* TASK REQUIREMENTS
With the pictures omitted, write out all of the listing exactly.

-=-=-=-=-

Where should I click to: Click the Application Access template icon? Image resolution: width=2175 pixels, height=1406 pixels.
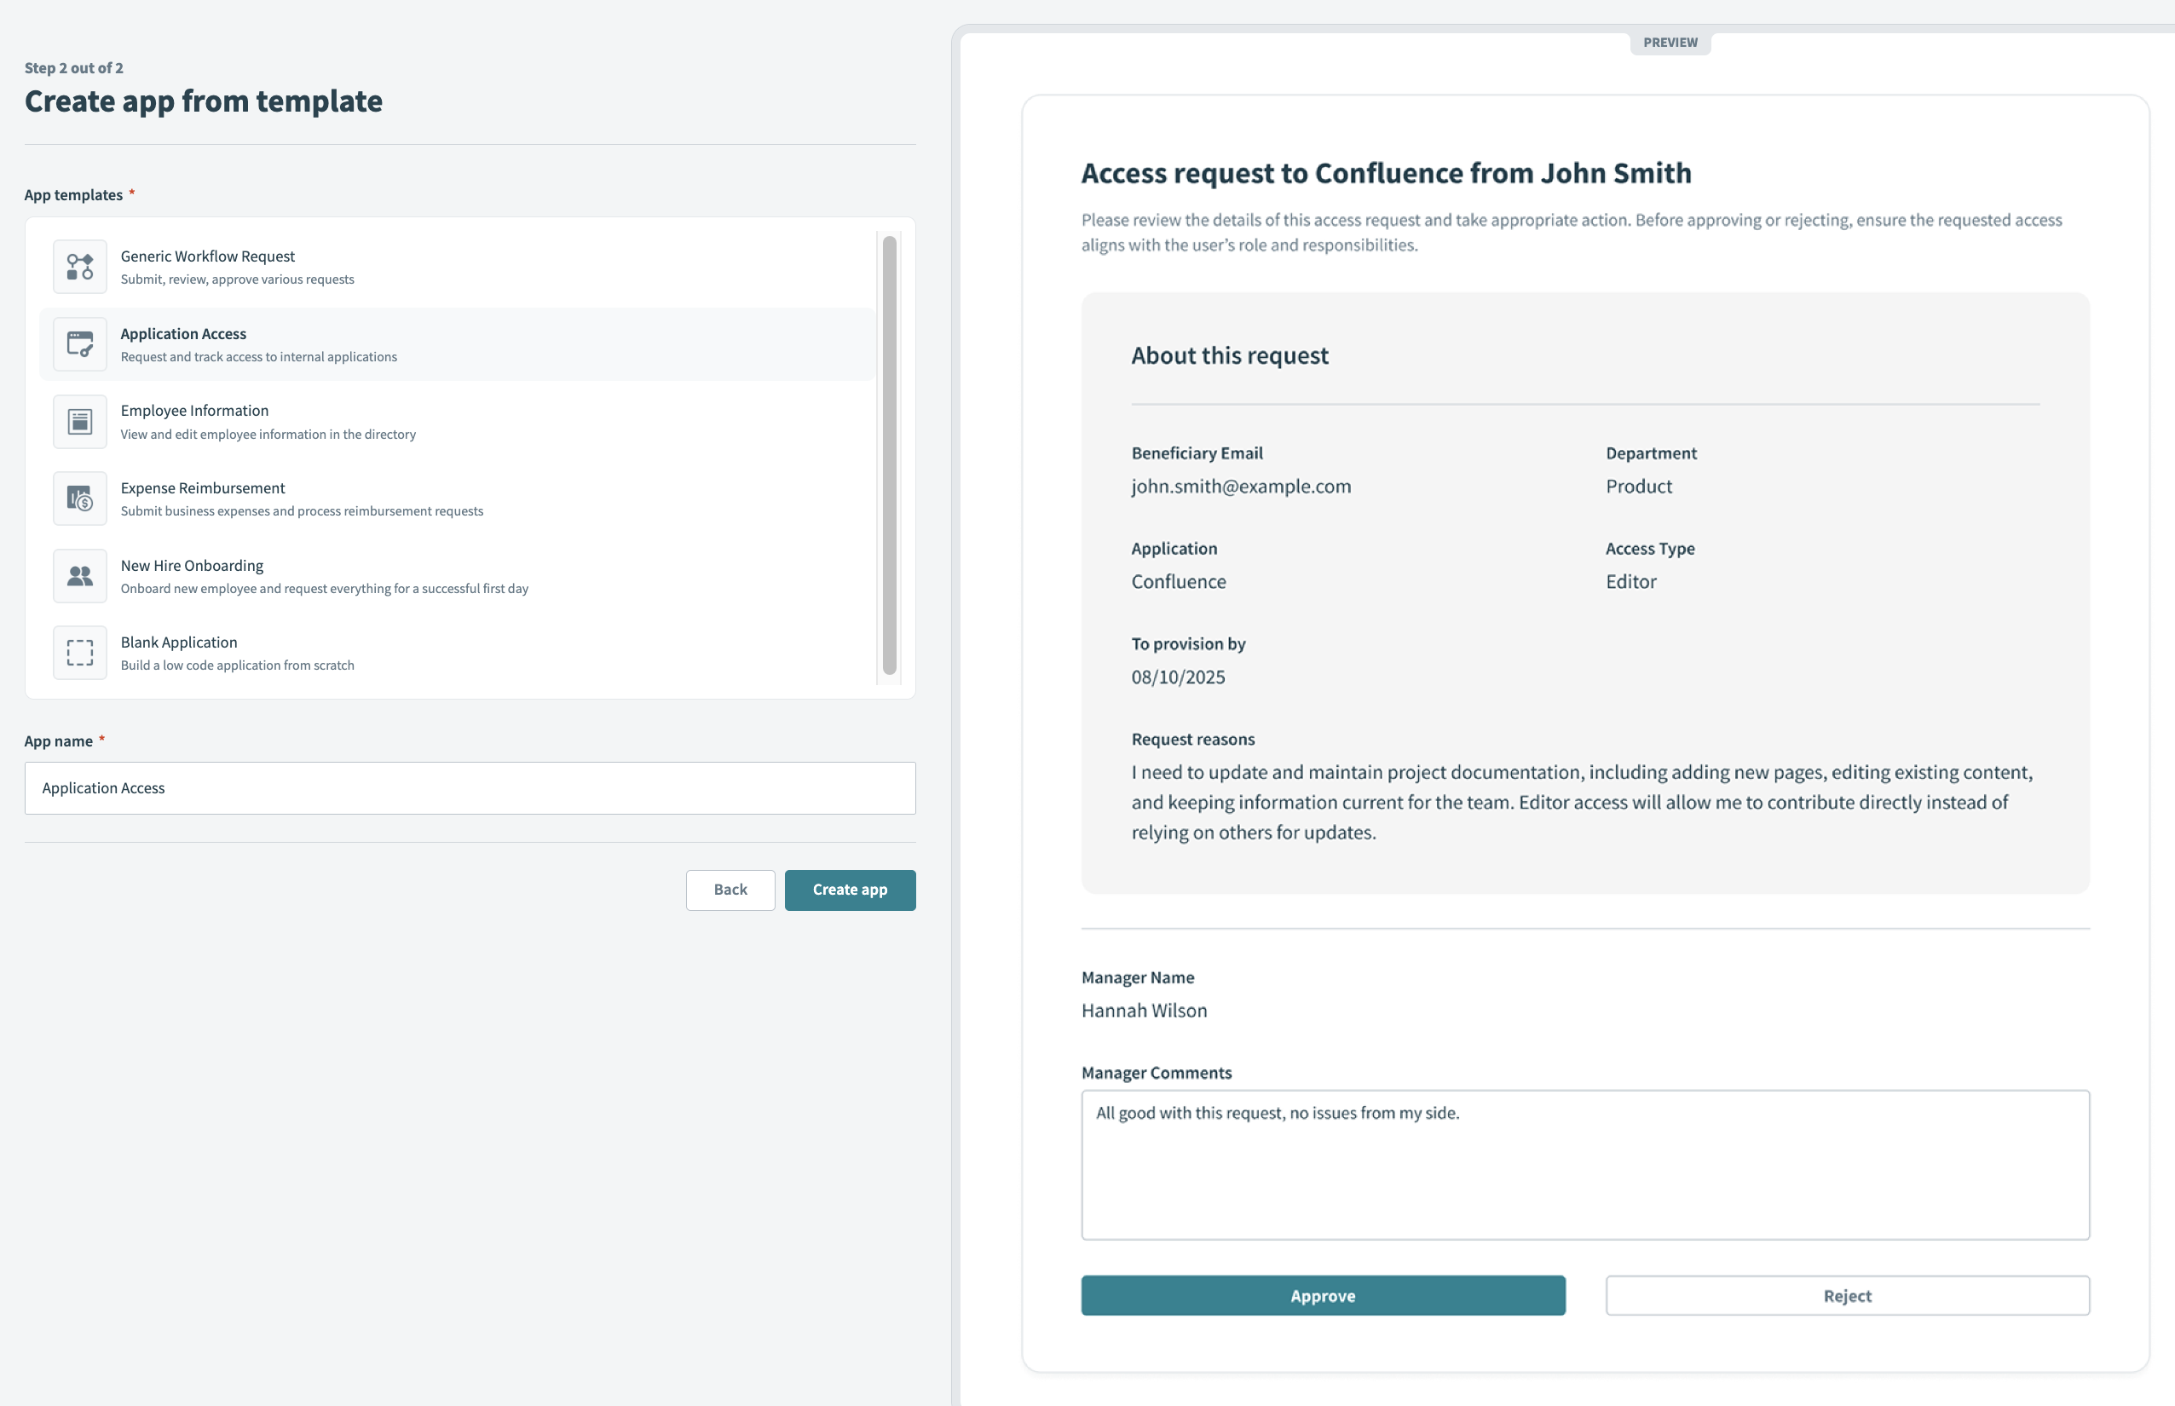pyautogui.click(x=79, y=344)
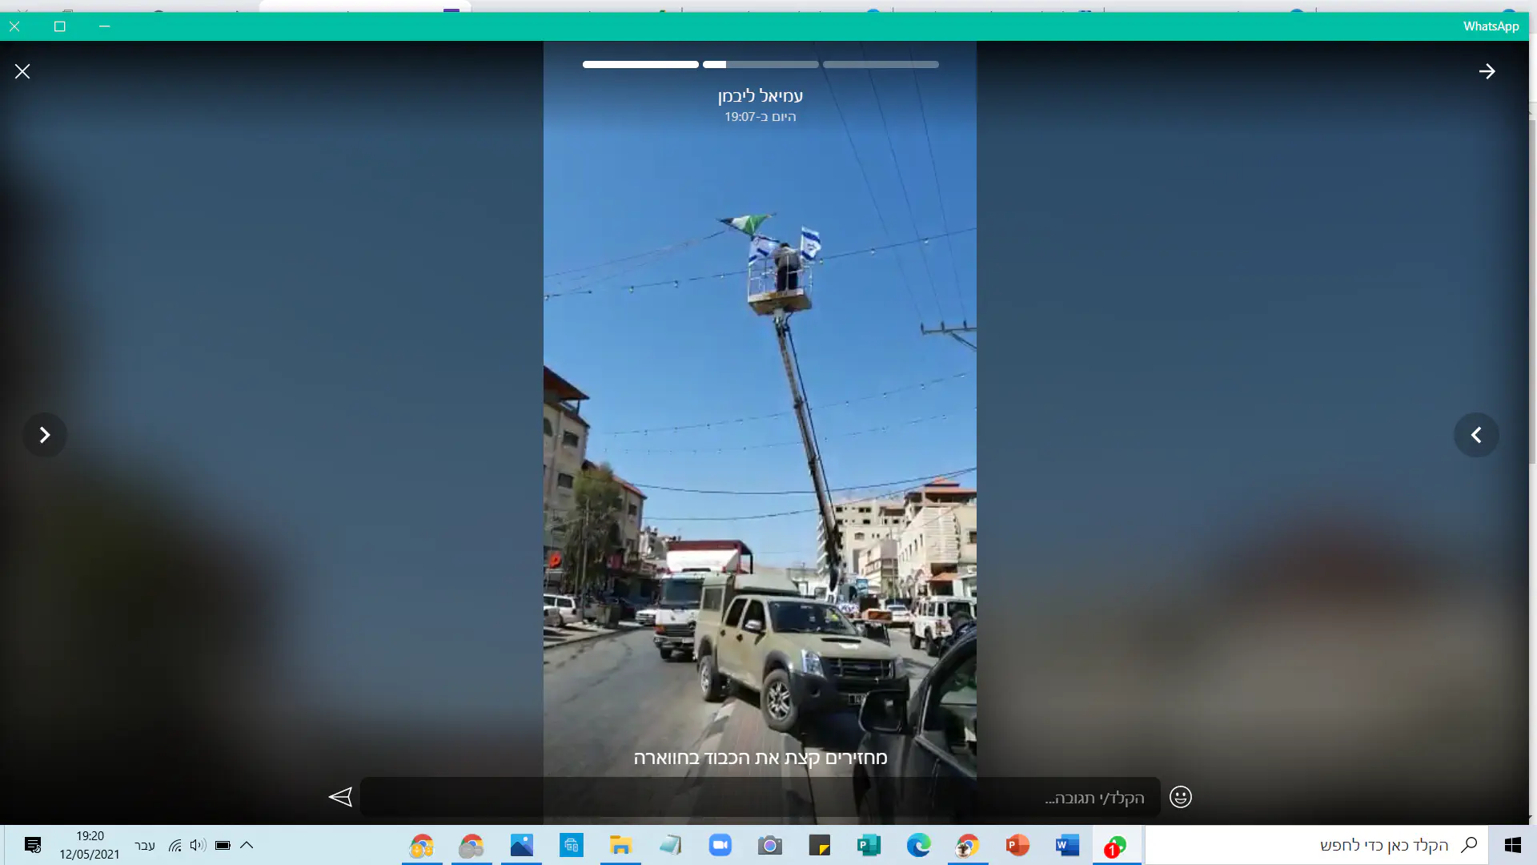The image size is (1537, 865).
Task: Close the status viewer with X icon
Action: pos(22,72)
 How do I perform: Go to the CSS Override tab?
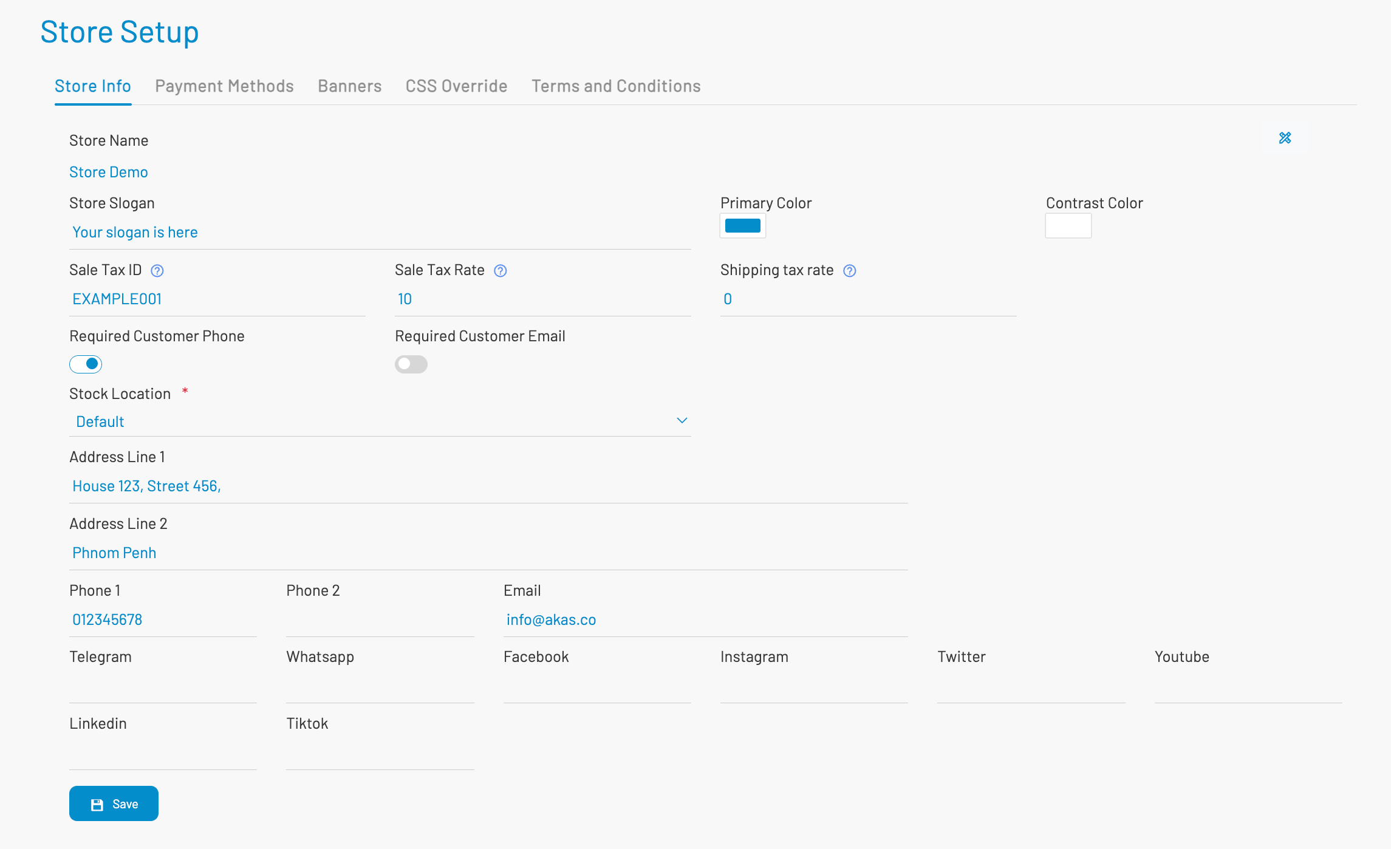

-=-=-=-=-

* PROBLEM SOLUTION
Where should I click to: Click the Application Access template icon? Image resolution: width=2175 pixels, height=1406 pixels.
pyautogui.click(x=79, y=344)
The image size is (1537, 865).
Task: Close the status viewer with X icon
Action: pos(22,72)
 How do I perform: Go to the CSS Override tab?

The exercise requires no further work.